* Text excerpt *
^^^^

Fred talks about how to actually run a business as an entrepreneur – instead of taking on a job in your own company. 

It’s all about cash flow, says Fred. And we talk about how to measure it so you can do the forecasting you need to make important decisions that will impact your business’s future and help it grow sustainably.

Tune in to discover…

  • What to do when high revenues still result in dwindling profits
  • The two things you must understand to solve your cash flow problem
  • The biggest mistake business owners make when collecting on invoices
  • Expenses to pay attention to – and those you can ignore
  • And more

Listen now…

Mentioned in this episode:

Transcript

Adam Lean: Welcome to P is for Profit, a podcast for small business owners that make business concepts easy to understand, so that you can be a better business owner and own a better business. And today’s episode, we’re going to be talking with Fred Parrish, Fred co-wrote a book with Michael Gerber called the E Myth: CFO. So the E Myth: CFO book is just one book and a series of follow up books that Michael is doing from his original book called The E Myth Revisited. Now, if you haven’t read this book, I highly recommend it is probably one of my top 10 business books. The concept of this book is simple. The E Myth or The Entrepreneurial Myth is that most people who know a craft and Michael calls it the technical work of a business can successfully run a business that does the technical work. This is a myth because it’s just not true. Just because you’re an expert, let’s say at plumbing, does not mean that you can run a successful plumbing business and this is the E myth or the entrepreneurial myth that Michael talks about. The same thing with dentists just because you know, dentistry doesn’t mean that you can run a successful dentist practice. The book walks you through how to actually become though the entrepreneur that owns a business instead of a job. So it’s a very good book, I highly recommend it to any small business owner. Well, today, my guest, Fred Parrish, he got with Michael and co-wrote another book called The E myth, CFO that simply says that every business needs someone like a CFO, or Chief Financial Officer, helping them improve the profit and cash flow their business. If you don’t have somebody like this, then you’re the CFO. And this book simply tells you how to become your own CFO. So let’s jump into the interview with Fred. And let’s find out a little bit more about him and the book and how you can become your own CFO.

Fred, welcome to the show.

Fred Parrish: Thanks, Adam. Thanks for having me on.

Adam: Yeah, so I’m really excited to be speaking with you, you help business owners improve essentially the profitability and the cash flow of their business, which obviously, the two most important things. And you co-wrote a book with the guy who wrote The E Myth Revisited by Michael Gerber and, and you developed this software, and I’m, there’s so much information that I want to understand about, you know, how you operate and how you help businesses. So let’s dive in.

So but first, tell us a little bit about your background, and how you know, what led you to write a book and, and in developing this software?

^^^^

* Given material *
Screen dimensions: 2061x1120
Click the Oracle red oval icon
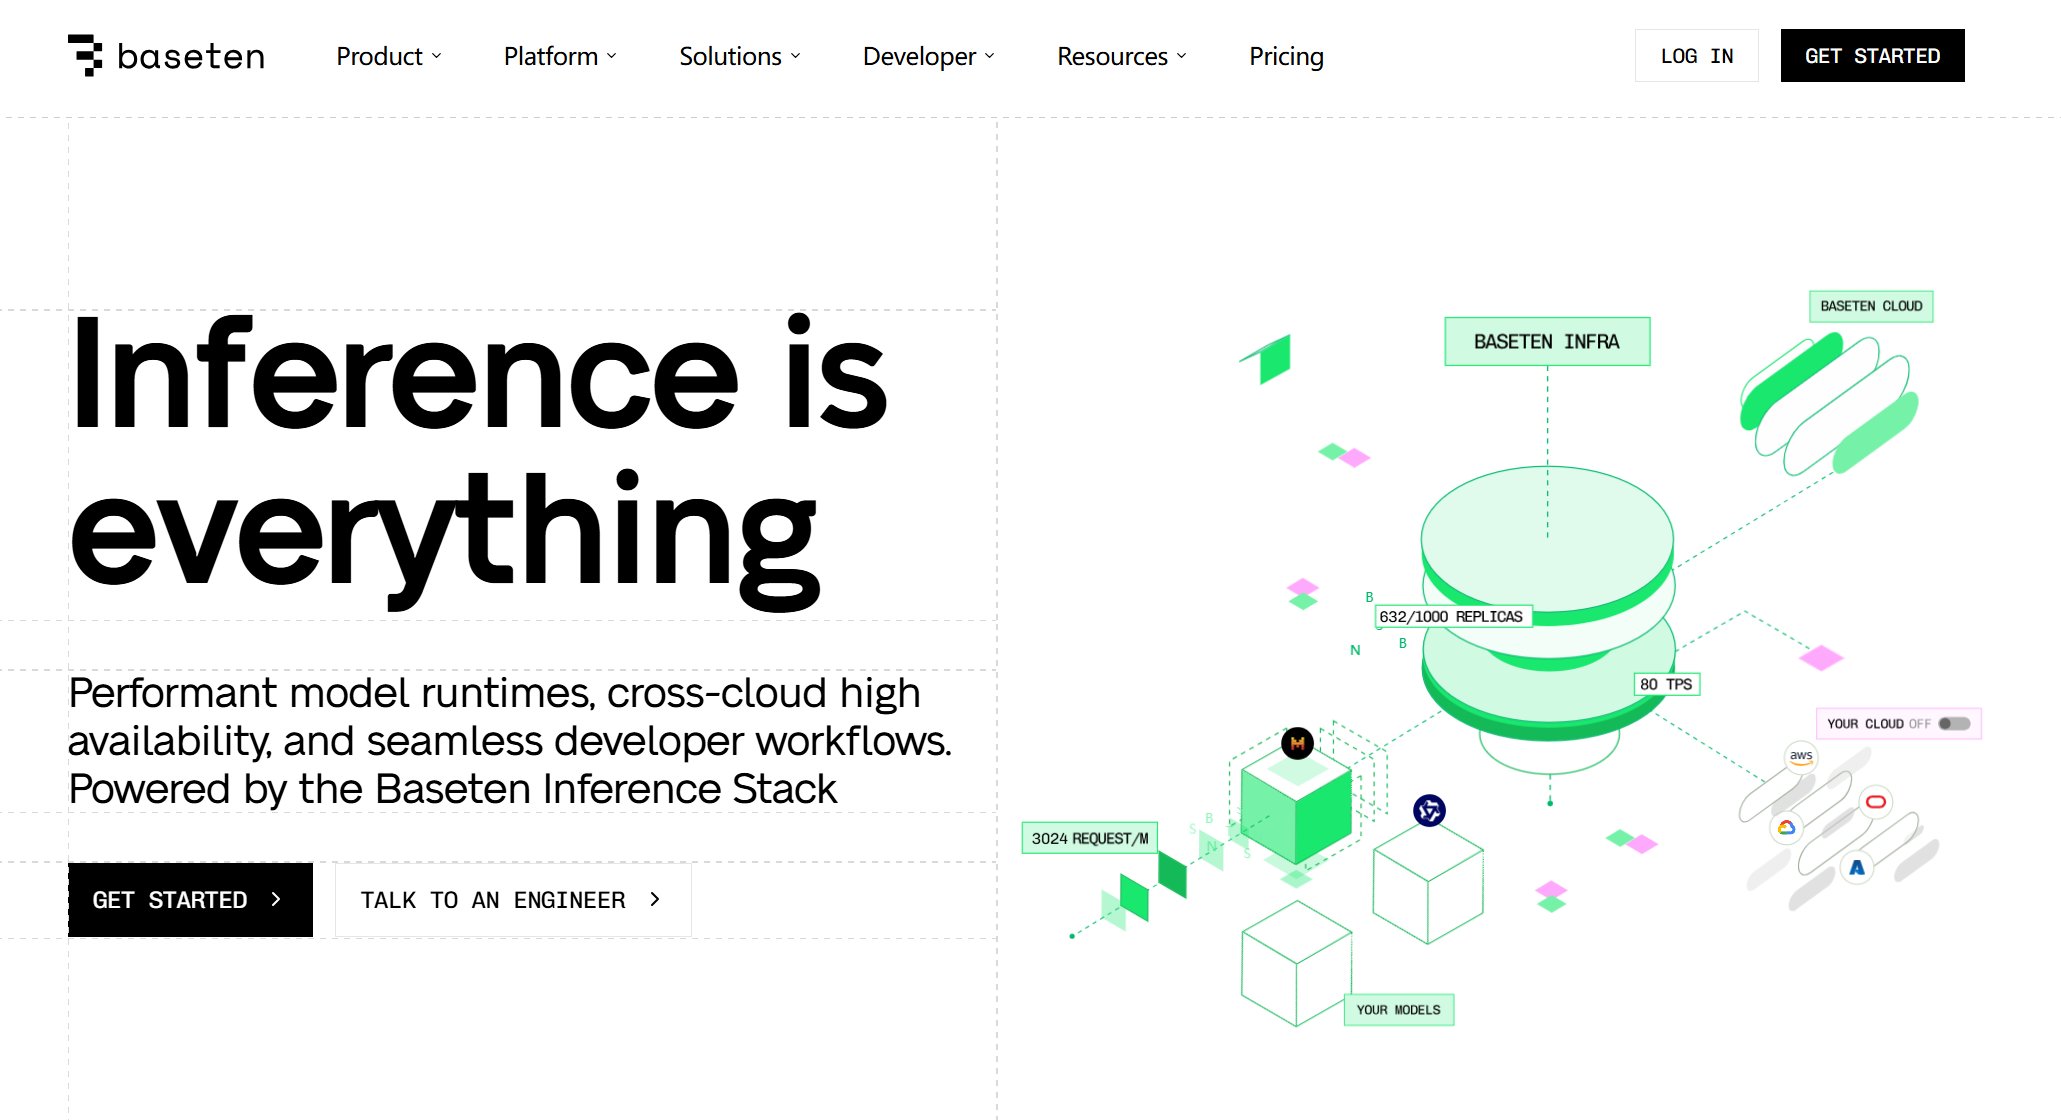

^^^^

* What is asked *
Rewrite the podcast transcript from "Fred Parrish: Thanks, Adam." to "let’s dive in.", substituting "earnings" for "profitability". The listing has no connection to the podcast transcript.

* Expected output *
Fred Parrish: Thanks, Adam. Thanks for having me on.

Adam: Yeah, so I’m really excited to be speaking with you, you help business owners improve essentially the earnings and the cash flow of their business, which obviously, the two most important things. And you co-wrote a book with the guy who wrote The E Myth Revisited by Michael Gerber and, and you developed this software, and I’m, there’s so much information that I want to understand about, you know, how you operate and how you help businesses. So let’s dive in.